#### Raw records:

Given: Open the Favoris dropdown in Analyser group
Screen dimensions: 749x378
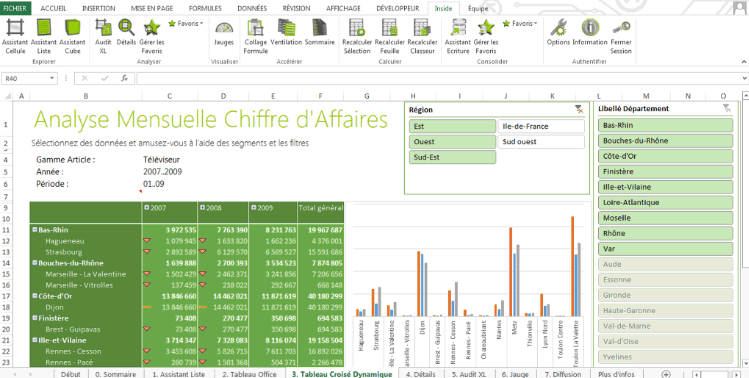Looking at the screenshot, I should pyautogui.click(x=186, y=23).
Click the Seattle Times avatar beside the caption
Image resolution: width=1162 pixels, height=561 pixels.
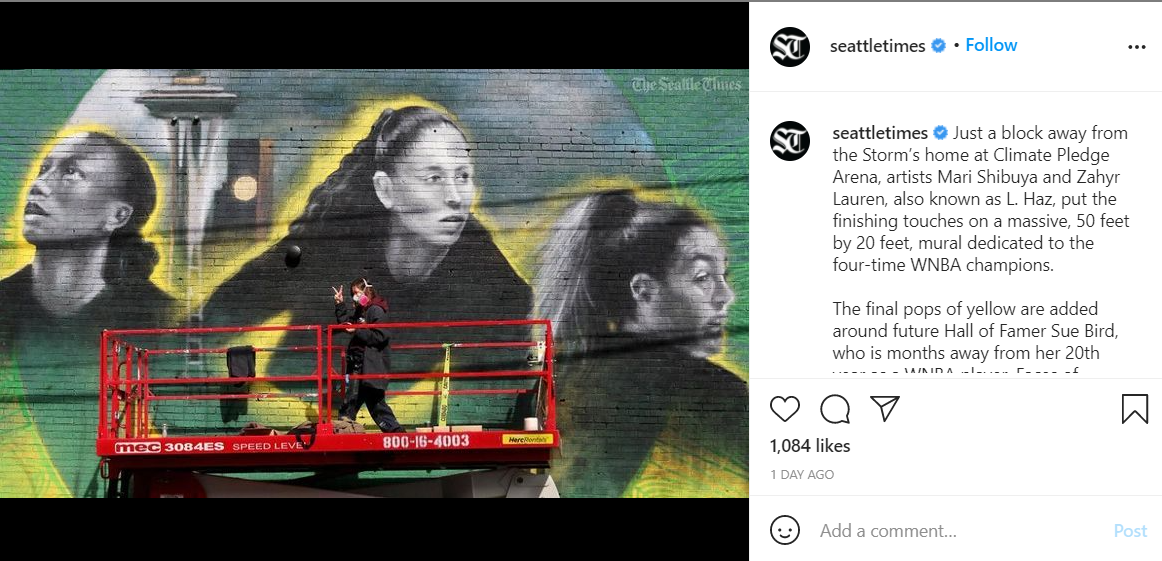790,141
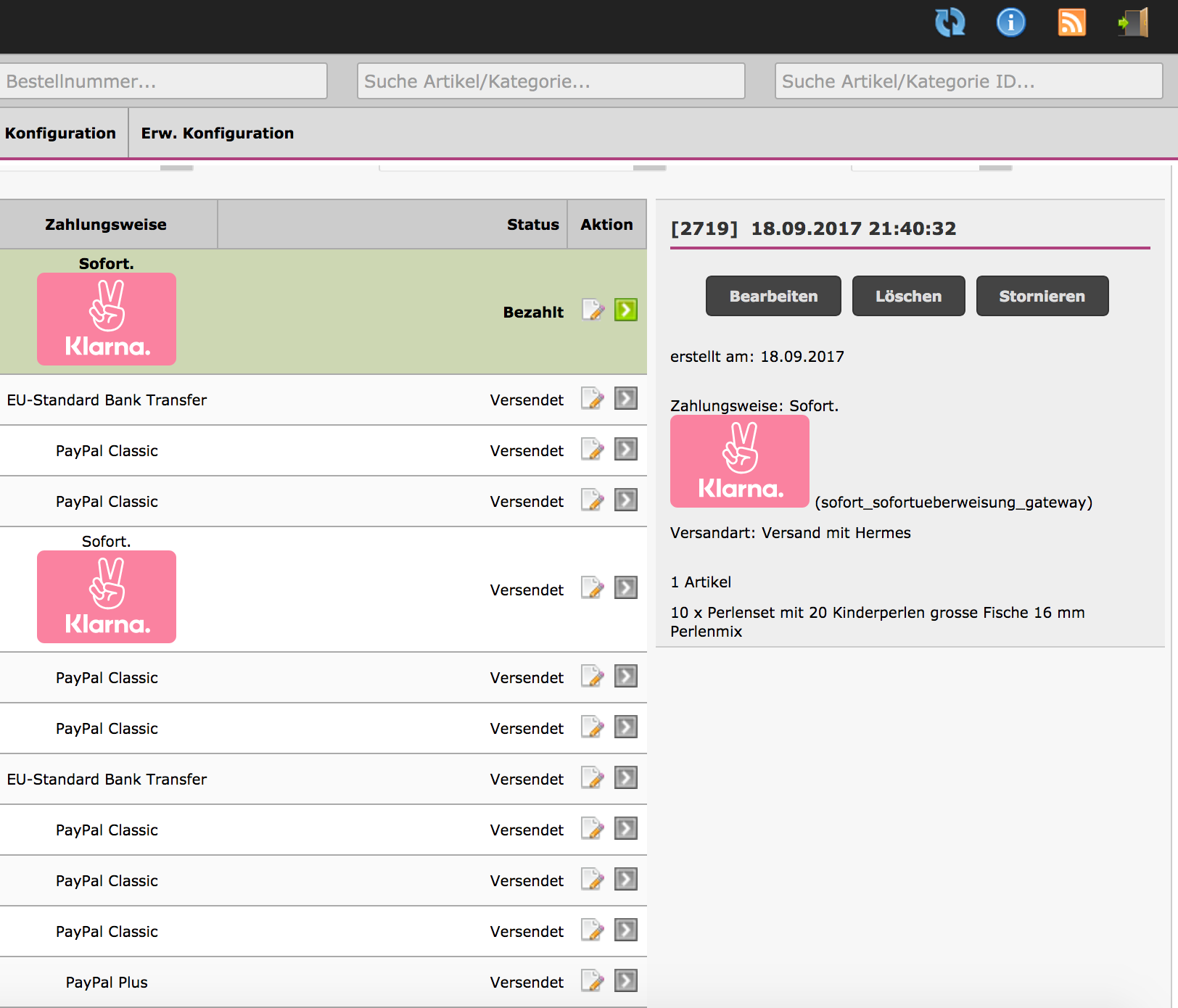The image size is (1178, 1008).
Task: Open the Erw. Konfiguration tab
Action: (218, 133)
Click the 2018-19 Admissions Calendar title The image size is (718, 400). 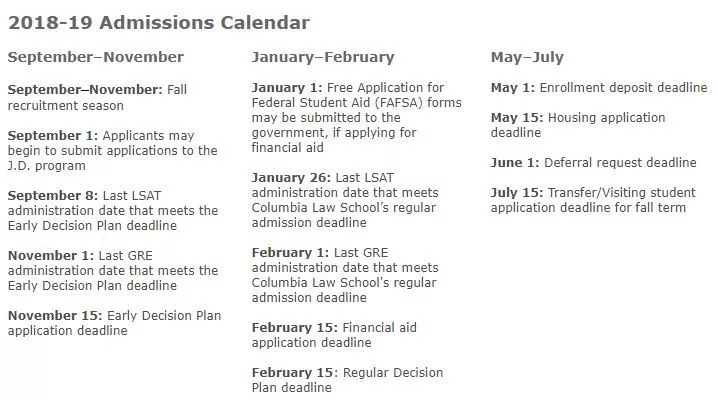coord(159,23)
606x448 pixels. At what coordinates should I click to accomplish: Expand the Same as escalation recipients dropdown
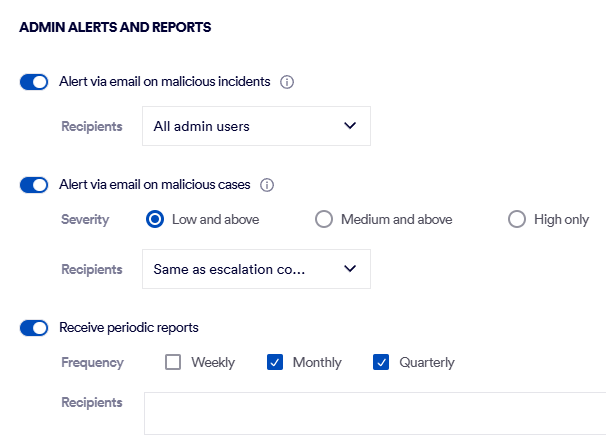point(256,269)
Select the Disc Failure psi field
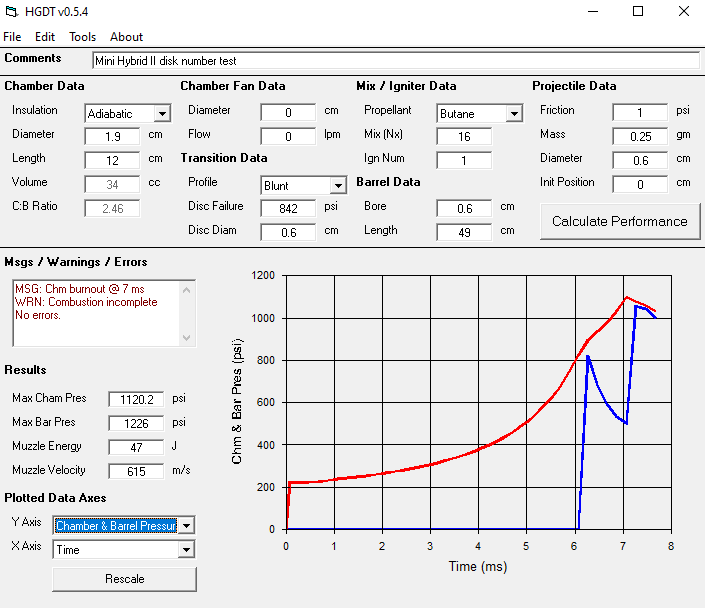 tap(288, 208)
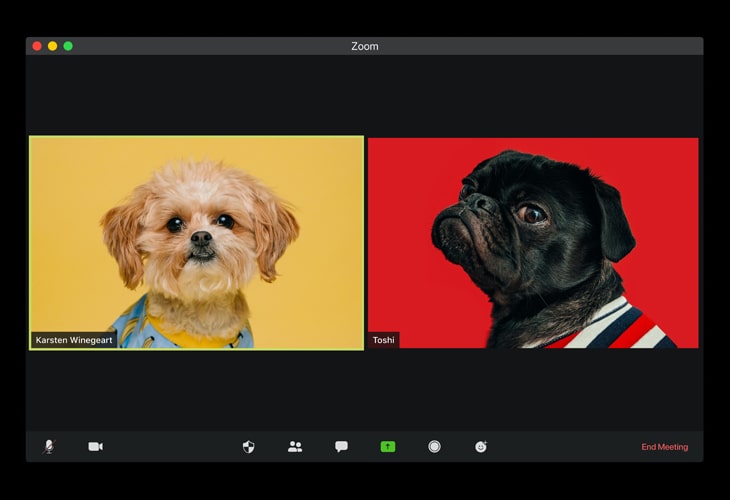730x500 pixels.
Task: Click the Zoom window title text
Action: (x=365, y=46)

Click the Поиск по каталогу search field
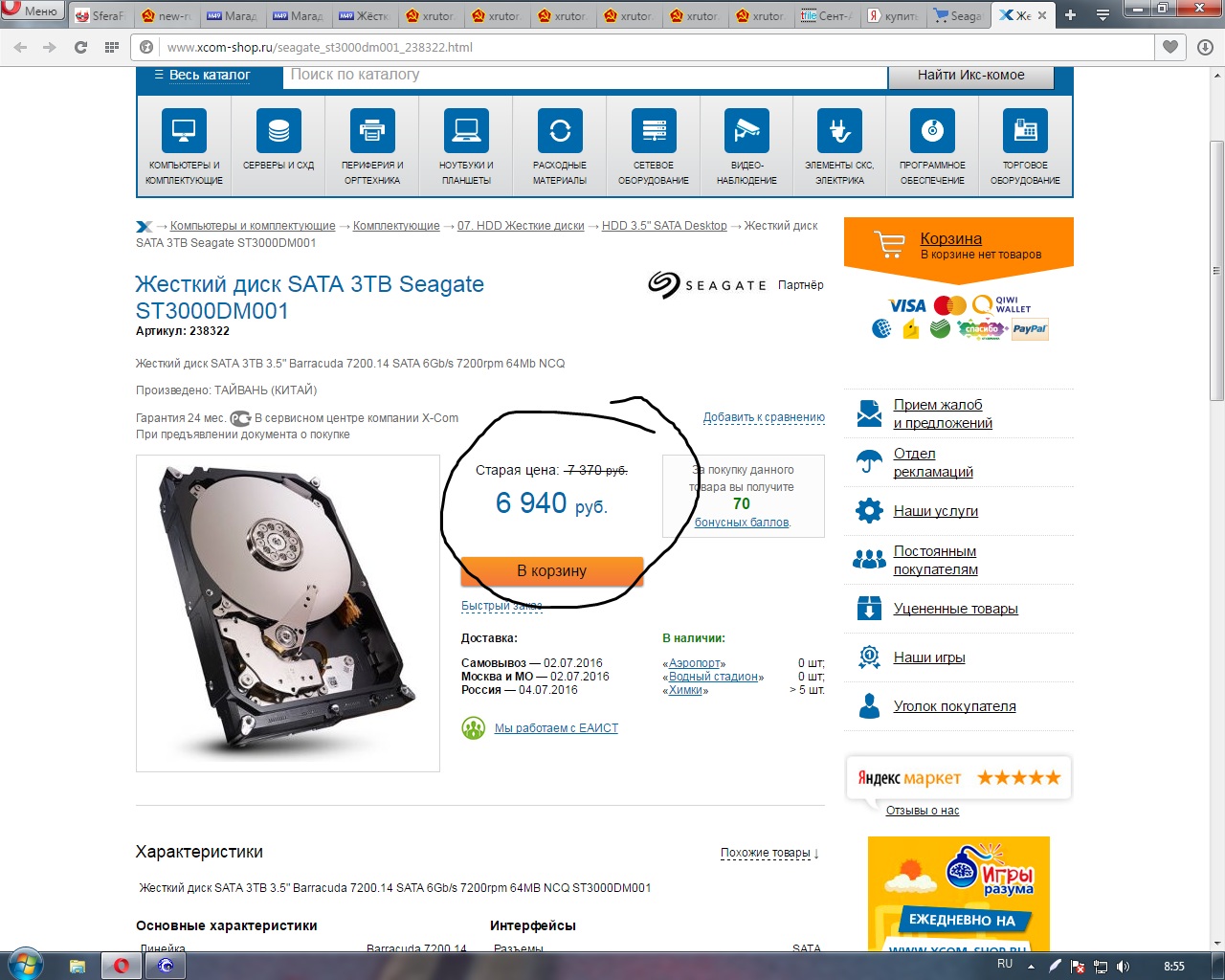(585, 76)
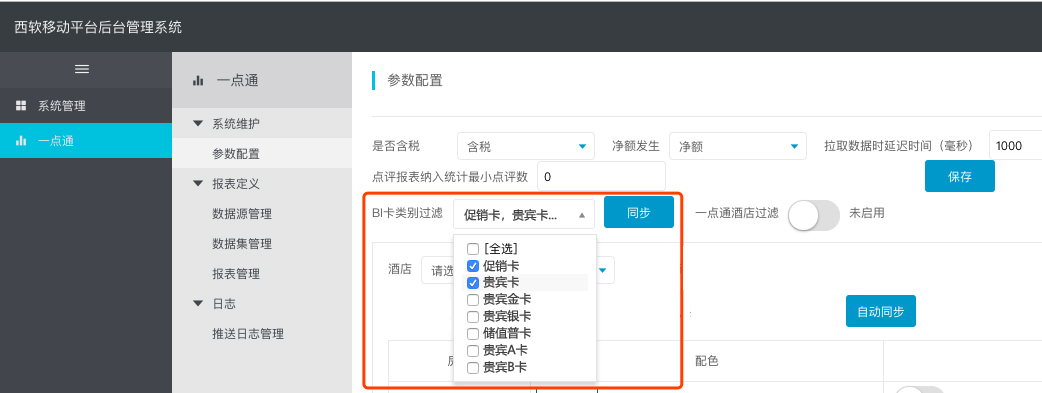Check the [全选] checkbox
This screenshot has height=393, width=1042.
[x=473, y=249]
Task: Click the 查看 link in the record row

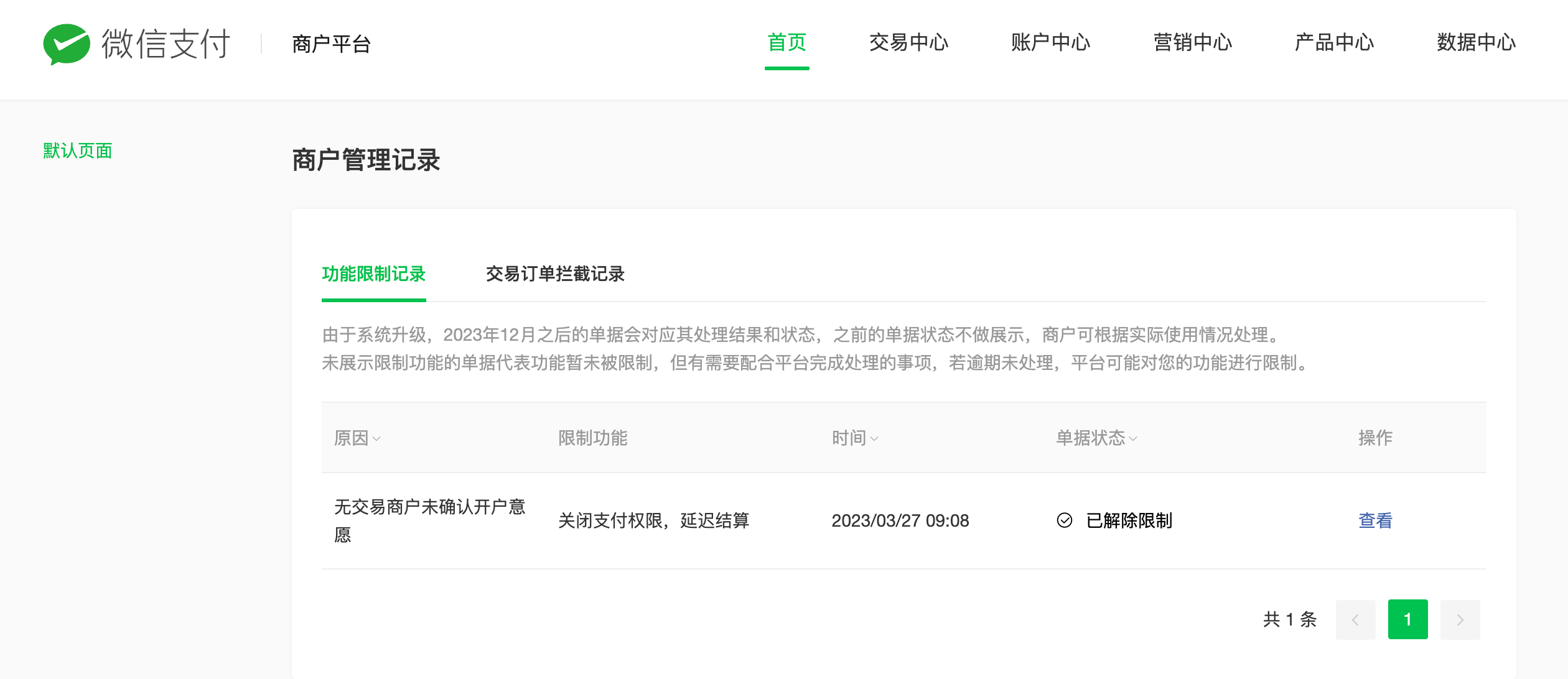Action: [1375, 520]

#### Given request:
Rewrite everything from the line containing "Select the Disc Failure psi field" down to the end of the records, changing "search field" to "input box" and leaving all else unchanged. Omit the pictures.

#### Answer:
Select the Disc Failure psi field
 tap(288, 208)
730x500 pixels.
Task: Click the Zoom window title text
Action: (x=365, y=46)

Click the Поиск по каталогу input box
(585, 76)
Check the [全选] checkbox
This screenshot has height=393, width=1042.
[x=473, y=249]
Task: Click the 查看 link in the record row

Action: [1375, 520]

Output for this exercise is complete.